Word and element pointing entries:
↓
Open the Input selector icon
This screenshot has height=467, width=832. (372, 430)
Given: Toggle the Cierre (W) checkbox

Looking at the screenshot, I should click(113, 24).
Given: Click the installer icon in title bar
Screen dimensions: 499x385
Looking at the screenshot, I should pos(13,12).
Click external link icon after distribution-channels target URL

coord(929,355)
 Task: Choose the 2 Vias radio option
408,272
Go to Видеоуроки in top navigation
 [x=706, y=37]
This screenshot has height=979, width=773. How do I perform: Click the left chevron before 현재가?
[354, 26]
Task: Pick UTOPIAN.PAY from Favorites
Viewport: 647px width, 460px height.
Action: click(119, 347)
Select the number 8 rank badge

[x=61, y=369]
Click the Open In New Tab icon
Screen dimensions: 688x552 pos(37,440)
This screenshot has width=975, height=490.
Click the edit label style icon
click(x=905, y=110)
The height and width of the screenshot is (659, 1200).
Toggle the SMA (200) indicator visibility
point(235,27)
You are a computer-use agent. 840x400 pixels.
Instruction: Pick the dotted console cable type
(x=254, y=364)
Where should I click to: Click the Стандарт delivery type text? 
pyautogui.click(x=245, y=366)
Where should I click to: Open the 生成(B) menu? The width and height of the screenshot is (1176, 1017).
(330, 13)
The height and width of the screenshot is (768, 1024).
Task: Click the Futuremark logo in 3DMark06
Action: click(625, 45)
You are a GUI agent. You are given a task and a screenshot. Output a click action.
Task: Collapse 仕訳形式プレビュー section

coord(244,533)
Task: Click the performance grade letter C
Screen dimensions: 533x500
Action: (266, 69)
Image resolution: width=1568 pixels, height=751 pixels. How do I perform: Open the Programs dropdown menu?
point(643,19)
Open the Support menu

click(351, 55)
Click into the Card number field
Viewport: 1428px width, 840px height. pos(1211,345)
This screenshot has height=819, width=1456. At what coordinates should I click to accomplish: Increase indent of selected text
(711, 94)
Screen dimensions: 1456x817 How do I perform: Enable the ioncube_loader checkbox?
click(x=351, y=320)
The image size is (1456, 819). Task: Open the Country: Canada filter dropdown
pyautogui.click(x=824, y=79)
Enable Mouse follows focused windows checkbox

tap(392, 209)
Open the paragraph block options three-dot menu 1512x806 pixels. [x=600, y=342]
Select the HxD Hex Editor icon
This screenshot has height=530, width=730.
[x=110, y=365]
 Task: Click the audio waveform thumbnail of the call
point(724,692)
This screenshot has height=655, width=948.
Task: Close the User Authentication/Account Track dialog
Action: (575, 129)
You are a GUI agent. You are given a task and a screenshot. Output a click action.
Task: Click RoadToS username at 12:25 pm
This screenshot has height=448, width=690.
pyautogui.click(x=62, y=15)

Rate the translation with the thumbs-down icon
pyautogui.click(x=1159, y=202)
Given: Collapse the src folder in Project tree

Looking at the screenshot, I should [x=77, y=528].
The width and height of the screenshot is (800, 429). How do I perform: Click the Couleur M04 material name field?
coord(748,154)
↑
# What is needed
Reproduce the entries above word for word, starting with the line that contains "Click the Open In New Tab icon" and going on through the line that contains "Viewport: 1428px width, 840px".

# Complete answer
Click the Open In New Tab icon
Screen dimensions: 688x552 pos(37,440)
This screenshot has width=975, height=490.
Click the edit label style icon
click(x=905, y=110)
The height and width of the screenshot is (659, 1200).
Toggle the SMA (200) indicator visibility
point(235,27)
You are a computer-use agent. 840x400 pixels.
Instruction: Pick the dotted console cable type
(x=254, y=364)
Where should I click to: Click the Стандарт delivery type text? 
pyautogui.click(x=245, y=366)
Where should I click to: Open the 生成(B) menu? The width and height of the screenshot is (1176, 1017).
(330, 13)
The height and width of the screenshot is (768, 1024).
Task: Click the Futuremark logo in 3DMark06
Action: click(625, 45)
You are a GUI agent. You are given a task and a screenshot. Output a click action.
Task: Collapse 仕訳形式プレビュー section

coord(244,533)
Task: Click the performance grade letter C
Screen dimensions: 533x500
Action: (266, 69)
Image resolution: width=1568 pixels, height=751 pixels. How do I perform: Open the Programs dropdown menu?
point(643,19)
Open the Support menu

click(351, 55)
Click into the Card number field
Viewport: 1428px width, 840px height. pos(1211,345)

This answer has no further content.